Virginia Wasn’t Always for Lovers…Passion Blog 4

The Court is back in session.

You may be seated.

Thank you.

Continuing this case of unjustifiable injustice on the Supreme Court is the case of Pace v. Alabama (1883).

In this case the dishonorable Supreme Court upheld miscegenation laws, a precedent that stood until Virginia v. Loving (1967)

The Background of the Case:

Tony Pace, an African-American man had been living with Mary Cox, a white woman, for the duration of approximately two years.

Once the police discovered this violation, Tony Pace and Mary Cox were promptly arrested and charged with “living in a state of adultery or fornication.”

The exact law stated. “If any white person and any negro, or the descendant of any negro to the third generation, inclusive, though one ancestor of each generation was a white person, intermarry or live in adultery or fornication with each other, each of them must, on conviction, be imprisoned in the penitentiary or sentenced to hard labor for the county for not less than two nor more than seven years.”

If that is not the most ridiculous thing you have ever read; it is an abomination in the face of the ideals of the United States Constitution.

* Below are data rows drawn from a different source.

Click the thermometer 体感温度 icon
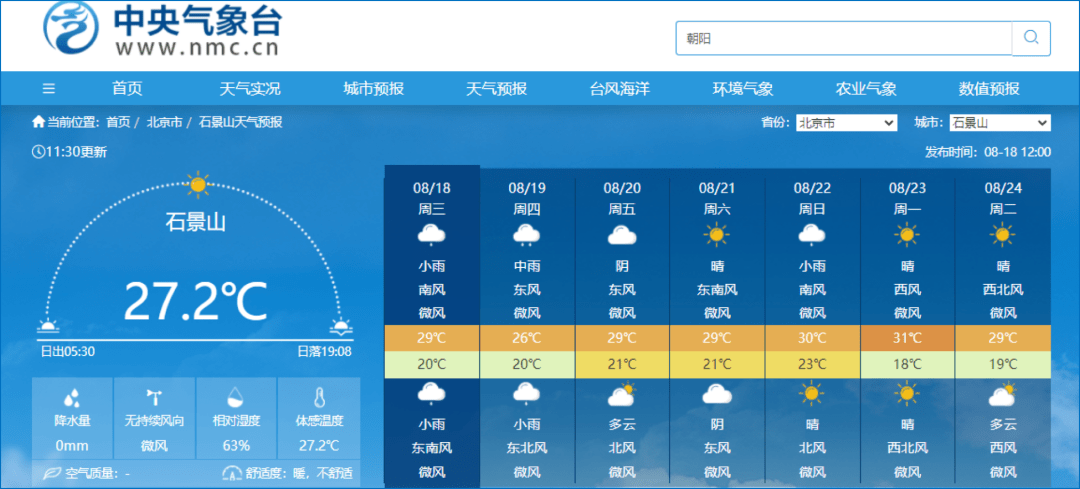 318,397
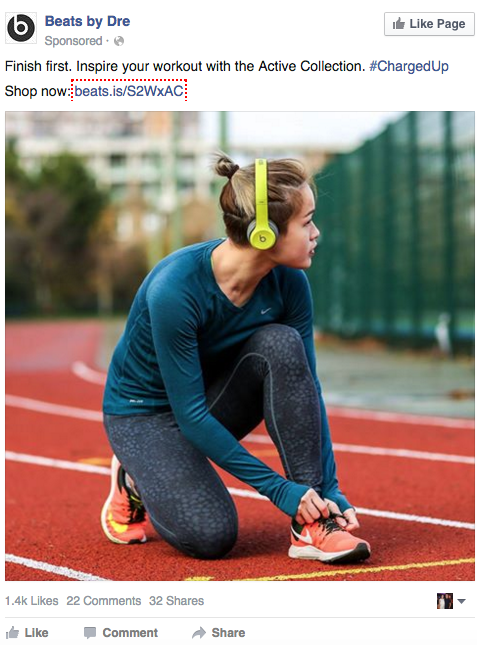This screenshot has height=645, width=477.
Task: Click the Share arrow icon
Action: point(199,632)
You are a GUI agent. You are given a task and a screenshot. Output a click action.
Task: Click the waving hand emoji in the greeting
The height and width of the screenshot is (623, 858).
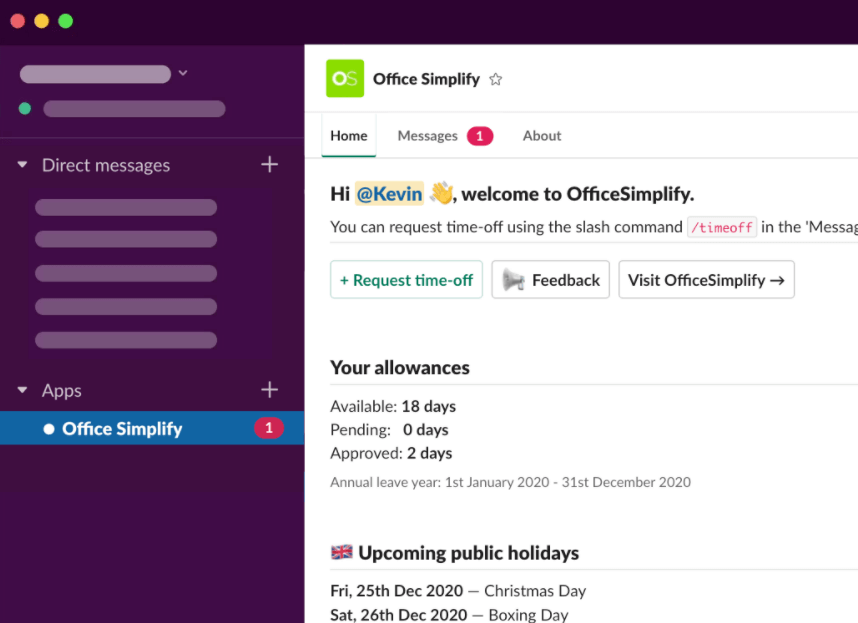[x=441, y=193]
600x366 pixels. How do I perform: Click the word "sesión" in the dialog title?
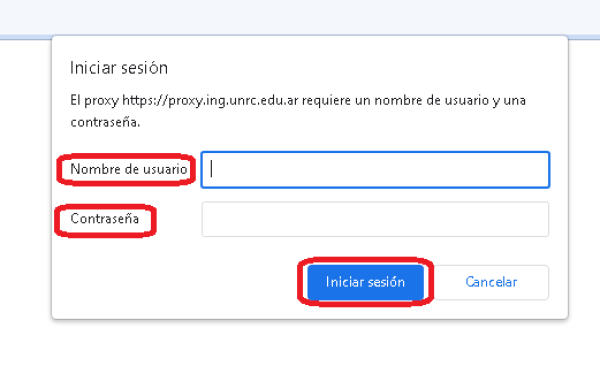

However, Tony Pace and Mary Cox were very intelligent in their way of existing as a couple. According to Alabama state law, interracial marriage was a felony, and an extramarital affair was a misdemeanor. Therefore, they short skirted around the ridiculous law of the land in the best way they could.

Alabama State Supreme Court:

Eventually, the case was tried before the Alabama State Supreme Court. Unfortunately for the plaintiffs, the Court upheld the charges of immorality. The Court’s biggest fear was the possibility of the birth of a mixed-race child, which in 19th century society, was beneath that of white people.

The United States Supreme Court:

Eventually, the case was brought before the United States Supreme Court. Now, the Alabama state law clearly defies the 14th Amendment’s Due Process Clause because it punished people unfairly.

Nonetheless, the Court upheld the ruling of the Alabama Supreme Court. The Court said, “Whatever discrimination is made in the punishment prescribed in the two sections is directed against the offense designated and not against the person of any particular color or race. The punishment of each offending person, whether white or black, is the same.”

This interpretation of the law is a direct result of racist ideas and is a sad blemish on the history of this nation. It was a precedent that stood for 81 years.

In fact, this idea perpetuated into the very minds of the county courthouse in the Loving case. The court wrote, “Almighty God created the races white, black, yellow, malay and red, and he placed them on separate continents. And but for the interference with his arrangement there would be no cause for such marriages. The fact that he separated the races shows that he did not intend for the races to mix.”

It is evident that the Supreme Court is not as honorable as it pretends to be.

I petition this Court for a brief recess.



1 Thought.

  1. Hi Nebraska! Your blog is of a much more unique nature than others I have explored. While others speak of their love for various foods or overall life goals, you possess a passion for interesting historical knowledge. I loved reading rigid facts along with the integration of your opinions and interjections. I was enlightened on a less-known court case and will certainly remember the information you presented. I’m interested to see how you conclude your blog with the final post coming up next month!